The NBDB's core mission would be to promote the expansion of healthy independent bookstores and to provide start-up funds to new bookseller entrepreneurs, while simultaneously generating acceptable returns to the bank's investors. Among its specific goals would be the following:

  • Support capital improvements and expansion of established bookstores
  • Assist established bookstores in converting from commercial rental to ownership of their storefronts
  • Promote the creation of new bookstores in underserved markets or as part of new real-estate developments
  • Convert buildings to bookstores through adaptive reuse of historic structures, acquisitions of distressed properties or by foreclosure sales
  • Support established bookstores in upgrading their systems and websites, and in creating or expanding their e-commerce capabilities
  • Finance the establishment of print-on-demand centers (e.g., Espresso Book Machines) within local bookstores to generate new revenue streams

A recommended balance of investments between existing and new stores would be 60/40--a conservative approach meant to mitigate some of the risk of a portfolio too heavily weighted toward start-ups.

Financing

The NBDB would be capitalized through an initial round of paid-in equity and then leveraged at a suggested conservative ratio of 3:1. So, for instance, $2.5 million in minimum seed capital would be leveraged to $10 million at the outset. The pool of initial investors could include the ABA itself, along with such interested players as the national wholesalers (e.g., Ingram and Baker & Taylor). These parties would stand to earn meaningful annual dividends as well as long-term appreciation on their investments.
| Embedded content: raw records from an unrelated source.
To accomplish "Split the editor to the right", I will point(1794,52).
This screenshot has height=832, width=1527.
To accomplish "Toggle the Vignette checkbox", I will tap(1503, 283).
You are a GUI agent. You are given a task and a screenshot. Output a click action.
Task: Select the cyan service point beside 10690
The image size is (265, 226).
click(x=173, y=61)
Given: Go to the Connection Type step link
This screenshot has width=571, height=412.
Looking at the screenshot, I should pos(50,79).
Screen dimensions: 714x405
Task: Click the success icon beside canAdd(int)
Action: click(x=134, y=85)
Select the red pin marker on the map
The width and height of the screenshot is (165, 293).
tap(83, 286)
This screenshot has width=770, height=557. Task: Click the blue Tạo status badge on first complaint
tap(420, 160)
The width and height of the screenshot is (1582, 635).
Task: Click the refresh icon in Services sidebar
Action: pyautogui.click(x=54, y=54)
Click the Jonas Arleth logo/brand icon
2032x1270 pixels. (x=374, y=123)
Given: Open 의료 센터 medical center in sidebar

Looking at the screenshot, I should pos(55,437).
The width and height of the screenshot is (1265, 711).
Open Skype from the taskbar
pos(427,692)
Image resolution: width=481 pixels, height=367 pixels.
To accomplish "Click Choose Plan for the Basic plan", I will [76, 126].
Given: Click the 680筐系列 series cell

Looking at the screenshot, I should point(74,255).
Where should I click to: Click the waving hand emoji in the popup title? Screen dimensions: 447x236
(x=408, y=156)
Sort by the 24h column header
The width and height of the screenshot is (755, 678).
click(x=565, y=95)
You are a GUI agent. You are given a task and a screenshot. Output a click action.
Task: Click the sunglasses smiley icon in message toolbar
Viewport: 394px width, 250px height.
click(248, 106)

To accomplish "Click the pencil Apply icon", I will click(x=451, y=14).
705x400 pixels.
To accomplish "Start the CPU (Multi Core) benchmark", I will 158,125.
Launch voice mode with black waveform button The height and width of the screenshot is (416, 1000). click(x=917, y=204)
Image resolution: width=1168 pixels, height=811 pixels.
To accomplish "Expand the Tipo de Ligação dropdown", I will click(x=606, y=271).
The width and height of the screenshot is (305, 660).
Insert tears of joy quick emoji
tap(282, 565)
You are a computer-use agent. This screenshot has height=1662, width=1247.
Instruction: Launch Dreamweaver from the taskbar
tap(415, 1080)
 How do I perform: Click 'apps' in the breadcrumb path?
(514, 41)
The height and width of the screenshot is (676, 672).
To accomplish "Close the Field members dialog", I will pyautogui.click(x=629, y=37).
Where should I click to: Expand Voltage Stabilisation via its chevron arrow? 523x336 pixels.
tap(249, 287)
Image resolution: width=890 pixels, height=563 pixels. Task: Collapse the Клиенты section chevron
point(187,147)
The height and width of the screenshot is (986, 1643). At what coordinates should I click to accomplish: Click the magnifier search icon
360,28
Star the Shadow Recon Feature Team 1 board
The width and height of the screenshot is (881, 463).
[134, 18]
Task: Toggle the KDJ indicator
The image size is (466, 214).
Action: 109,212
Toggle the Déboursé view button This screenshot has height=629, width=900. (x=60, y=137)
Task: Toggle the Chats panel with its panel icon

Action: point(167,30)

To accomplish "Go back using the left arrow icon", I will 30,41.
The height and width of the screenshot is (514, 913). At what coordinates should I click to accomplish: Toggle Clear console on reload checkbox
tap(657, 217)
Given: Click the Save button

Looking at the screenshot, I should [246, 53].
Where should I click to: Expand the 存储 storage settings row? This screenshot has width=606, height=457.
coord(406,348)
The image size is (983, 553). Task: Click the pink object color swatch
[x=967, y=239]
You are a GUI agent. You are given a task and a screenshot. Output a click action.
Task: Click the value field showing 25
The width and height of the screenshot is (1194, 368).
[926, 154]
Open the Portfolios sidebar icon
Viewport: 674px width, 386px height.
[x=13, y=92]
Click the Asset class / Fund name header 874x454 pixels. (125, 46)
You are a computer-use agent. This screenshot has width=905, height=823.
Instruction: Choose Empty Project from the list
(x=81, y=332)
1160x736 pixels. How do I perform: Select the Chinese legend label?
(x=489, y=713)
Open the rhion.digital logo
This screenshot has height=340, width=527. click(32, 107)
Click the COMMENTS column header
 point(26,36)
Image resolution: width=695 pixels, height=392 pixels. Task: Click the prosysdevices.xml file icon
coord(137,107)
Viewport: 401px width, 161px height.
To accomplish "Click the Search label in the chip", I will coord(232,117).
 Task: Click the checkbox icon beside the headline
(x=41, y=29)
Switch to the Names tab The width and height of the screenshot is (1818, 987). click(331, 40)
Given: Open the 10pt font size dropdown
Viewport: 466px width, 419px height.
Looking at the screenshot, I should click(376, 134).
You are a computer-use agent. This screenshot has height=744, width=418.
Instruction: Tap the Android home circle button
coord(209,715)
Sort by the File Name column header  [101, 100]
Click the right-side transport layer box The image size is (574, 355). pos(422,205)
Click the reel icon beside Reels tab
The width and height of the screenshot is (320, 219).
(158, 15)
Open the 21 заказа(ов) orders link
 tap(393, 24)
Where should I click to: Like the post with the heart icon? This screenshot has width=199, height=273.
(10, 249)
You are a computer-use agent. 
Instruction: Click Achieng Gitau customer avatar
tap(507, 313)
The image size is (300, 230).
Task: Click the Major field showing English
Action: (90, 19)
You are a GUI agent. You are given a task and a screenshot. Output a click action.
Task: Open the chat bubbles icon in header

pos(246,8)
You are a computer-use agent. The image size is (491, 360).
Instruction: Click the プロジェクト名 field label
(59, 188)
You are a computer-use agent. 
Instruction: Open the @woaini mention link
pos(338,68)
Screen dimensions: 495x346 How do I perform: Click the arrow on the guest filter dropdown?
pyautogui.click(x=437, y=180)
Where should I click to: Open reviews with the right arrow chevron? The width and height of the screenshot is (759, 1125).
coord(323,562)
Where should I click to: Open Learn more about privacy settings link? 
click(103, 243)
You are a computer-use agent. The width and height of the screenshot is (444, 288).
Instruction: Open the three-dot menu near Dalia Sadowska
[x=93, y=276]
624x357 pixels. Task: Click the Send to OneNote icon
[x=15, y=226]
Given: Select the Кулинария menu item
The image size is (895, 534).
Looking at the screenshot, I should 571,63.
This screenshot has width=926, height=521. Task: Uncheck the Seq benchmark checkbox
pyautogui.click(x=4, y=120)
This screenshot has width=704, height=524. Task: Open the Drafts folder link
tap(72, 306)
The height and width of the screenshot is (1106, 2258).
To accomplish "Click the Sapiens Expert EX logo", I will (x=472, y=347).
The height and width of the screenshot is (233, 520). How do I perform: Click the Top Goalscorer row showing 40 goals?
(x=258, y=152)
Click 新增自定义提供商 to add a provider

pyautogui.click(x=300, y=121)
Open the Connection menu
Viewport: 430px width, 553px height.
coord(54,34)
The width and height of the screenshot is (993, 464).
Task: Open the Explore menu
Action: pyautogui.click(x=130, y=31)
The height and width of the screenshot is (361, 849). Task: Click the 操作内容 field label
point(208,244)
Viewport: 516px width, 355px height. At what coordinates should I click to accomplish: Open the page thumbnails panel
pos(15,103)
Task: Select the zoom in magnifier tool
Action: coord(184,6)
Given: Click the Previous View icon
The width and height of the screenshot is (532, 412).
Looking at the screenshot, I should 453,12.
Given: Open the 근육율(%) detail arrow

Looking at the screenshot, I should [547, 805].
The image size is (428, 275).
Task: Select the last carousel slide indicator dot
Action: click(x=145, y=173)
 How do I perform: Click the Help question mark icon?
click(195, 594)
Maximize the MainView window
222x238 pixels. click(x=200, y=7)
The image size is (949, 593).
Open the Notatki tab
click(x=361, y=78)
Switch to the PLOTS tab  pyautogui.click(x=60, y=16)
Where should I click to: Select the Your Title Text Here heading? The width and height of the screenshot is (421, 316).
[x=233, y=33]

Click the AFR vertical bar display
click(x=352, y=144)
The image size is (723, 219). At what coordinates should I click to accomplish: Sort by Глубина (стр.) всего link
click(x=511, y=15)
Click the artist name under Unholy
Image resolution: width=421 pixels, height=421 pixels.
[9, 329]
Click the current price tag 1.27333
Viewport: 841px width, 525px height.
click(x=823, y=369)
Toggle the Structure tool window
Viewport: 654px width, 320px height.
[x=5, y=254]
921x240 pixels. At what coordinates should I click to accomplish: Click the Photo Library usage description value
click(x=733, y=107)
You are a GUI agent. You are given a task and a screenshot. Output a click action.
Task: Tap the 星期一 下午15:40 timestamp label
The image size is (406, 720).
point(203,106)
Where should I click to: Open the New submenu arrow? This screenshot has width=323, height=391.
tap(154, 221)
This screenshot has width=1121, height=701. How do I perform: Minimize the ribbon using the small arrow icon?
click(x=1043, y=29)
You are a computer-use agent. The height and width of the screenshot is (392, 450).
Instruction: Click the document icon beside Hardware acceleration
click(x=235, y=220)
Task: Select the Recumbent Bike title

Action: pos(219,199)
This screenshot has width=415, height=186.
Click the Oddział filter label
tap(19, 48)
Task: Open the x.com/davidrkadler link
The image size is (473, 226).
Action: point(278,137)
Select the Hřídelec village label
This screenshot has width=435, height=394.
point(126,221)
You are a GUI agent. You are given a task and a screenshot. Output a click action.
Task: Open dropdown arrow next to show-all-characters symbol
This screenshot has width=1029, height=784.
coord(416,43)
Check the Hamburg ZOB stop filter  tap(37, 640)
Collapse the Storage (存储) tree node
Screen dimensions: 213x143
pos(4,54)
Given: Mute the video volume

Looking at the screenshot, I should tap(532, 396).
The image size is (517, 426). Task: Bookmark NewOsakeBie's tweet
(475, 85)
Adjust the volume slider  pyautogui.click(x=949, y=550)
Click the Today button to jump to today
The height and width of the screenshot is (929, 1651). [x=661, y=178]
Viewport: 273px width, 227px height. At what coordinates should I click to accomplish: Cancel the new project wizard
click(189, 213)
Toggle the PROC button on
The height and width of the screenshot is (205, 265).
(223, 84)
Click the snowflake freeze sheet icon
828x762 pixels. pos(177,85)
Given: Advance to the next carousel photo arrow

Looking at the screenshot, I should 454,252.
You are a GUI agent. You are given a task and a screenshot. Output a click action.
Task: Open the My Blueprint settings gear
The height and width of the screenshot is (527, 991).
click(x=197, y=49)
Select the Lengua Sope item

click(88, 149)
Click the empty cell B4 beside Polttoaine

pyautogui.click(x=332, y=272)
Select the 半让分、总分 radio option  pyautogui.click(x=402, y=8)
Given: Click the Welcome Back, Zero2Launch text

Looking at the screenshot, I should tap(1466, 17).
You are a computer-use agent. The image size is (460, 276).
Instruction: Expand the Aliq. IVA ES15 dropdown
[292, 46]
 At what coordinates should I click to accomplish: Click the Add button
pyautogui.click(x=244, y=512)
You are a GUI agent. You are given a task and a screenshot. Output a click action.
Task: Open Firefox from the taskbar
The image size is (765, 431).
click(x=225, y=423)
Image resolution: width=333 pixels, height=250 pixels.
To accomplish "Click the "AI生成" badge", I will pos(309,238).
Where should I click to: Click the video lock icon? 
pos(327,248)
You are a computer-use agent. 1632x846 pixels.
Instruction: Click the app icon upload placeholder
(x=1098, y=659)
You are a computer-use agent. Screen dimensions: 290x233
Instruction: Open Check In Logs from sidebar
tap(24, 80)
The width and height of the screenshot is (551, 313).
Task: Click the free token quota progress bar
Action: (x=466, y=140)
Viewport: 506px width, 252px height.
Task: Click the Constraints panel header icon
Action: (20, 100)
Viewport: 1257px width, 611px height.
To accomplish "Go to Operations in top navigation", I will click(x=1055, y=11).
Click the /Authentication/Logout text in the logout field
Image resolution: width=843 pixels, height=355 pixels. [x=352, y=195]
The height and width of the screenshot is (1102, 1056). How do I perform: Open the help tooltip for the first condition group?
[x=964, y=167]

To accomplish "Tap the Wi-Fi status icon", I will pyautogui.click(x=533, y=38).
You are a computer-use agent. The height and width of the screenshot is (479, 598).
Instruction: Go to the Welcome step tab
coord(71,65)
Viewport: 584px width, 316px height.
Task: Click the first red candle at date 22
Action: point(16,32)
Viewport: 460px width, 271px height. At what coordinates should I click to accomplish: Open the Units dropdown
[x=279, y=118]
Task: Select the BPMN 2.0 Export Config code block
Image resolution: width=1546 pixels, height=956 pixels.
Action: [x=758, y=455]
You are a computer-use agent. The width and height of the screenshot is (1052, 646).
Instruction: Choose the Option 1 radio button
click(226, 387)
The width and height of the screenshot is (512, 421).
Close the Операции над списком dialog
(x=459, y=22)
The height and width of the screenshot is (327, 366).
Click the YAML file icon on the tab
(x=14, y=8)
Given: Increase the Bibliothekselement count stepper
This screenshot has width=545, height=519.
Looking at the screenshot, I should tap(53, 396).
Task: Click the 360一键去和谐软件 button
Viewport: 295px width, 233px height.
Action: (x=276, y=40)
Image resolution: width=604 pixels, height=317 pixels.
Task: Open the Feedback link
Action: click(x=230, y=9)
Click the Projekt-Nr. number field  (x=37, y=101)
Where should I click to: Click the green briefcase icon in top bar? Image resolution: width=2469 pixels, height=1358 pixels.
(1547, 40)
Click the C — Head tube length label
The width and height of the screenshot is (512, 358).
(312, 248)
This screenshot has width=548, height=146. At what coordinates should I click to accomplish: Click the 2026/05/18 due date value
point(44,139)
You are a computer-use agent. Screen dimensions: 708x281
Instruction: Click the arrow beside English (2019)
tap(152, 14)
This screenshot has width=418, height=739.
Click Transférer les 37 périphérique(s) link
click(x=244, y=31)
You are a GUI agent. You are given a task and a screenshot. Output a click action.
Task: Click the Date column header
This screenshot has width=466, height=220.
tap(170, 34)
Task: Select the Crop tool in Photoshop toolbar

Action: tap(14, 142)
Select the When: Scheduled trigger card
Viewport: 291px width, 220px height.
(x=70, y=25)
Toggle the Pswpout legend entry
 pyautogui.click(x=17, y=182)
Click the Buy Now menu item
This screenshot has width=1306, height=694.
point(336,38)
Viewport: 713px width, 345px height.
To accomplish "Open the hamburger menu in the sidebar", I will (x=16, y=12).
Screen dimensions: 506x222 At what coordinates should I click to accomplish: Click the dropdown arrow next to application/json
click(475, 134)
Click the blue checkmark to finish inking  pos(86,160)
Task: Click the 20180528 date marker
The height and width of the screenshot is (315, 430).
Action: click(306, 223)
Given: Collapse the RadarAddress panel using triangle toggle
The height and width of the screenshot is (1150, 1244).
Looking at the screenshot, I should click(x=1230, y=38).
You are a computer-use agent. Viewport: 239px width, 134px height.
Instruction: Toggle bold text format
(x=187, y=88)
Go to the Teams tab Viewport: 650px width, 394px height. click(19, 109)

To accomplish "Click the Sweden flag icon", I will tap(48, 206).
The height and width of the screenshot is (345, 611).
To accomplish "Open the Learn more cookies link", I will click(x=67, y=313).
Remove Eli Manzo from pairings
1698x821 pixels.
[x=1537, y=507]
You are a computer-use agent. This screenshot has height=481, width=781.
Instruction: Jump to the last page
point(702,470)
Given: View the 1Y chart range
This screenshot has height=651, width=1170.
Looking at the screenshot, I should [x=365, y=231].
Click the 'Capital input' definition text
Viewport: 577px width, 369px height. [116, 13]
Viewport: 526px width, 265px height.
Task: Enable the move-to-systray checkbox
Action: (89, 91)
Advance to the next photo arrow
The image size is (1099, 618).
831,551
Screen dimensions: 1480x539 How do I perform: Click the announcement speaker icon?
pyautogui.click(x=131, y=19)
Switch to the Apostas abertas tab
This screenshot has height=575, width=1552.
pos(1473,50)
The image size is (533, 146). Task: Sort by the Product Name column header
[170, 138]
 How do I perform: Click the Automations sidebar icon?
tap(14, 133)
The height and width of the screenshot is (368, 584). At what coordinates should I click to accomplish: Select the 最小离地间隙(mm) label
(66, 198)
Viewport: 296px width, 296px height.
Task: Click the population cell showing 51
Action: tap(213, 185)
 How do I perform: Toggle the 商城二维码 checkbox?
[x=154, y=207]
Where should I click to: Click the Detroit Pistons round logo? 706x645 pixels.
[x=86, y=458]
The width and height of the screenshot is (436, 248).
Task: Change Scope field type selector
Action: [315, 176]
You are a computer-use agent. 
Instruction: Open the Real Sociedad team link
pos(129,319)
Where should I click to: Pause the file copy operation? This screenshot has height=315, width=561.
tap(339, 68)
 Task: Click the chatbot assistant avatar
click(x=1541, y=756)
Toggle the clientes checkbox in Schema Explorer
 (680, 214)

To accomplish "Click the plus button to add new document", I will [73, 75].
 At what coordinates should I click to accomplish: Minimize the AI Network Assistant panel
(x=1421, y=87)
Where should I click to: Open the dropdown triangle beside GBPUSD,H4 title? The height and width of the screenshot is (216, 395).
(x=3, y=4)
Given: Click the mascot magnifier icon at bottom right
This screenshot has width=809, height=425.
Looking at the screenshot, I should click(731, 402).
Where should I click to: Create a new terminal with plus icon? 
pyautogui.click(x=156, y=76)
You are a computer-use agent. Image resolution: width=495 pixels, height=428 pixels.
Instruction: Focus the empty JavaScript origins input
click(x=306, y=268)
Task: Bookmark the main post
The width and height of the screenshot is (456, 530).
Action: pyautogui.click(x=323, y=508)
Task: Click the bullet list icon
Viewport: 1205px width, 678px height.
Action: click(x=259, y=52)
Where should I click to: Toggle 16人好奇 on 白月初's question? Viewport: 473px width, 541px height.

All the while they would be supporting the growth of a core customer segment.

Additional seed capital could be secured from REITs (Real Estate Investment Trusts) and private equity companies, perhaps as part of larger real-estate development financings. Capital would be callable beyond the seed round, with the ultimate objective of achieving a ratio of $10 million: $40 million by year three. These sums may strike some observers as modest indeed, but their impact on creating a base of larger and healthier independent bookstores would be dramatic, considering the under-capitalized state of the business now.

Ultimately the bank's loans would be packaged and sold in the secondary capital markets, timed to take advantage of the recovery. The NBDB also would tap into the federal government's interest in stimulating capital investment in local, community-based development projects and in promoting sustainability. Government grants and guarantees could be part of the solution to jump-start the effort, as has been the case with the FFFI. In addition, the NBDB could provide an engine for private-public partnerships at the local level, including community-owned bookstore retail via chartered stock companies.

In conclusion, the NBDB could play a major role in changing the narrative on independent bookstores from one of decline to rebound. For an industry preoccupied with the discussion surrounding e-books and e-readers, it may seem like a counterintuitive strategy. But that could well prove its strength. It would play into larger demographic patterns, such as the imminent retirement of 78 million baby boomers, the urban migration of younger age groups and the contraction of America's malls. These trends point to the development of better bricks-and-mortar, neighborhood-centered retail.  With adequate capital at their disposal, and equipped with strong business plans that meet the NBDB's test, independent booksellers could reposition themselves for a brighter future.